Kommissionspräsident Rolf Richterich (FDP) hält eingangs fest: Verlangte das Thema Verteilschlüssel zwischen BS und BL eine gewisse Hirnakrobatik, so werden die Hirnzellen erst recht angeregt, will man den Verteilschlüssel im vorliegenden Geschäft verstehen. - Die Überprüfung, die auf zwei parlamentarische Vorstösse zurückgeht, welche eine allfällige Verbesserung des bisherigen Verteilschlüssels verlangten, wurde von einer Arbeitsgruppe unter Mithilfe externer Experten durchgeführt. Der neu zu bildende Verteilschlüssel sollte folgende 5 Kriterien erfüllen: Gerechtigkeit, Einfachheit, Messbarkeit, geringer Aufwand bei der Anteilsberechnung und gewisse Präferenzen der Arbeitsgruppe.
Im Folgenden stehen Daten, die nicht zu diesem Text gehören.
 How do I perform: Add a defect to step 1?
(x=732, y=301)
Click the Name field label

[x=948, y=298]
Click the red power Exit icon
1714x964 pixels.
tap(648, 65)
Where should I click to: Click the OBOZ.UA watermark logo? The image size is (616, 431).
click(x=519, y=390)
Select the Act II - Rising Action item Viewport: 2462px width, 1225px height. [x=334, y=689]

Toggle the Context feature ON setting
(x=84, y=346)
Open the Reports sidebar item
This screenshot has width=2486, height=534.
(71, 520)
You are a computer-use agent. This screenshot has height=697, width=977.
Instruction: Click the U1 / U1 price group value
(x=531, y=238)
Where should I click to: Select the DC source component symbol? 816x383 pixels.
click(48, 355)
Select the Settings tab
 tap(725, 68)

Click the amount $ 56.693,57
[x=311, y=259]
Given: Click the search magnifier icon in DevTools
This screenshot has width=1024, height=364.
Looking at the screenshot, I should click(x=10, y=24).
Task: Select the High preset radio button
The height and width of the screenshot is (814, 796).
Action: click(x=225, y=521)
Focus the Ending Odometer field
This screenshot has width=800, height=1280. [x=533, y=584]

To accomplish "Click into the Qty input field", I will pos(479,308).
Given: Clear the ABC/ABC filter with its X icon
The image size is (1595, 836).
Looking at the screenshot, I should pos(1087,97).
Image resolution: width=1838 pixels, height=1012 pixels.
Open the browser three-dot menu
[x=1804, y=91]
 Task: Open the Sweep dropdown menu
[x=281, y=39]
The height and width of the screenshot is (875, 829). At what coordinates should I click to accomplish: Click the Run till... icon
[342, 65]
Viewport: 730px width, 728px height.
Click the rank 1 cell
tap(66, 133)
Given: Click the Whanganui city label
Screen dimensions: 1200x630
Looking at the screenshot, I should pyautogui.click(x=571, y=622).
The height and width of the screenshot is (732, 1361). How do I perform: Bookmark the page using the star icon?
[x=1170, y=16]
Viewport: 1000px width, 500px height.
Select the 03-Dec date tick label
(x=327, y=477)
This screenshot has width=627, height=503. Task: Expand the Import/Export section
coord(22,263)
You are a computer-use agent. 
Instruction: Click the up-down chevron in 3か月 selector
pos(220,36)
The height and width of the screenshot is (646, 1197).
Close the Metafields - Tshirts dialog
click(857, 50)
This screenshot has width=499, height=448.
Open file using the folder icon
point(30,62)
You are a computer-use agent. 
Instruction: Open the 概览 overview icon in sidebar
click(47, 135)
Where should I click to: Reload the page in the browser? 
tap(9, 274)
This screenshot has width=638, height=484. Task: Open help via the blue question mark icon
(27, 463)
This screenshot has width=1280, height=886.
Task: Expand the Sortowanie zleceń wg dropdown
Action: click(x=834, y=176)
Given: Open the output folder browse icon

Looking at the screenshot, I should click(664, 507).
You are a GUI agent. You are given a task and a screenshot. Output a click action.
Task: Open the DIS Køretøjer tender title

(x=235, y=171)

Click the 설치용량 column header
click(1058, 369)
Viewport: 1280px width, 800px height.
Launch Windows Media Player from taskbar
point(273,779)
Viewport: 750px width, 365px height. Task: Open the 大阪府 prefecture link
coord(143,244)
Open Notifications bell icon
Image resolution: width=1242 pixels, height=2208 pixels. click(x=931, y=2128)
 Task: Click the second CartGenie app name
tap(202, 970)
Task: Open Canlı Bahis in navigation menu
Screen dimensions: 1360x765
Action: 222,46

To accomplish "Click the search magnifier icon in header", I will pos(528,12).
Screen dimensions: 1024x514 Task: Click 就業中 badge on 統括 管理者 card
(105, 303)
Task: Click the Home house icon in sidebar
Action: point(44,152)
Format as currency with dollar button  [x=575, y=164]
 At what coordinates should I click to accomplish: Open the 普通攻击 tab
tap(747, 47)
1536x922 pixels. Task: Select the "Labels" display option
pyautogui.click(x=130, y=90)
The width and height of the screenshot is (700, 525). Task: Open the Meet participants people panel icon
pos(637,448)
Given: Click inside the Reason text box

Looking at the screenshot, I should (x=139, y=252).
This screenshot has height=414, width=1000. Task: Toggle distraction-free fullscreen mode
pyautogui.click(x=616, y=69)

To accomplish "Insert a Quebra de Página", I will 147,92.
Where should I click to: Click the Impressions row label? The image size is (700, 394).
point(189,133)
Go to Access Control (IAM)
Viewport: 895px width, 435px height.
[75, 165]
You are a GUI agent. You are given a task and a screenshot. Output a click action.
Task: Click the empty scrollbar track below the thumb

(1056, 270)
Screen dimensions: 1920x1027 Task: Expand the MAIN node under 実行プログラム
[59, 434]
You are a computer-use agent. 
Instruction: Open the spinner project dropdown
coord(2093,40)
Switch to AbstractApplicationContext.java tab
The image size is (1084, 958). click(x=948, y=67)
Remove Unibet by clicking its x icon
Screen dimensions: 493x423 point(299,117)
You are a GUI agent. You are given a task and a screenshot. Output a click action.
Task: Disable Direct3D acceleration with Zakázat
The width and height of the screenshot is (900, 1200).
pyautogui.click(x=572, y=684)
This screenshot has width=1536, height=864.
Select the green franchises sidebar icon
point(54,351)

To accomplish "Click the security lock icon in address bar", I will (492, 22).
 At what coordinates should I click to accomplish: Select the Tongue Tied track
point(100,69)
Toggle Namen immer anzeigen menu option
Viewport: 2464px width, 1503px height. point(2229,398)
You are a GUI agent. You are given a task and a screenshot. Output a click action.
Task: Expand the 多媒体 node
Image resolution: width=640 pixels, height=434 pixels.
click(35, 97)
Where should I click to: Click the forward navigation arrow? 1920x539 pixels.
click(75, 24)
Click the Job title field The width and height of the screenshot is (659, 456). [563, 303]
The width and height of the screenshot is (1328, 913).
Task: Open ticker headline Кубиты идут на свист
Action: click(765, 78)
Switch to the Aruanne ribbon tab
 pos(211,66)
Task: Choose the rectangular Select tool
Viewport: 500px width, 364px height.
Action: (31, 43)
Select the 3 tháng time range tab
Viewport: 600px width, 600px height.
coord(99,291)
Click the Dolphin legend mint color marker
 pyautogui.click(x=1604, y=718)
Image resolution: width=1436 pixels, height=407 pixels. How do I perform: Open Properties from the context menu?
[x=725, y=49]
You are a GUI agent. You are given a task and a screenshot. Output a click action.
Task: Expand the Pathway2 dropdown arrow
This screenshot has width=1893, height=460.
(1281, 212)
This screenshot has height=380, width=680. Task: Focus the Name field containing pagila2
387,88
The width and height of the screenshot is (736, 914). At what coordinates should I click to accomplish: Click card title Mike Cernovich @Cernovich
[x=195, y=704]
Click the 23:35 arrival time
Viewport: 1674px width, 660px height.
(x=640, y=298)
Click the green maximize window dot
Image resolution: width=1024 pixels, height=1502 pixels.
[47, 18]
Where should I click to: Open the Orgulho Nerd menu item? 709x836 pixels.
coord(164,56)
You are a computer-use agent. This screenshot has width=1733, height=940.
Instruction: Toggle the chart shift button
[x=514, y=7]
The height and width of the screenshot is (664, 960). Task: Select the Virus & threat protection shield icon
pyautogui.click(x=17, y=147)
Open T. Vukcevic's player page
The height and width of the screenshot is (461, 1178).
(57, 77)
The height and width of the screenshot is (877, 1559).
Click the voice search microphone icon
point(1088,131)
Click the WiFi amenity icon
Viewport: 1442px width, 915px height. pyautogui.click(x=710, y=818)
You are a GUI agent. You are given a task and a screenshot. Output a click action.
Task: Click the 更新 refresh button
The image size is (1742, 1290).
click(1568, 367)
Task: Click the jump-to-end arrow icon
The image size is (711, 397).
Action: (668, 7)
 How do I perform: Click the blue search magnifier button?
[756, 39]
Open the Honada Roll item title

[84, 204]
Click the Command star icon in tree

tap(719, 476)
Verschiedenste Varianten wurden evaluiert und dem Regierungsrat schliesslich folgende Empfehlungen abgegeben: Von den gefundenen drei Bestvarianten, welche die gesetzten Kriterien am weitestgehenden füllen, wird keine von der Arbeitsgruppe eindeutig bevorzugt. Zudem hat sich der heutige Verteilschlüssel nach Aussage der Arbeitsgruppe bewährt. Die Schwäche des linearen Belastungsausgleichs kann mit der Umsetzung eines flexiblen Belastungsausgleichs behoben werden, d.h. es wurde ein Ansatz zur Aufhebung der Linearität aufgezeigt.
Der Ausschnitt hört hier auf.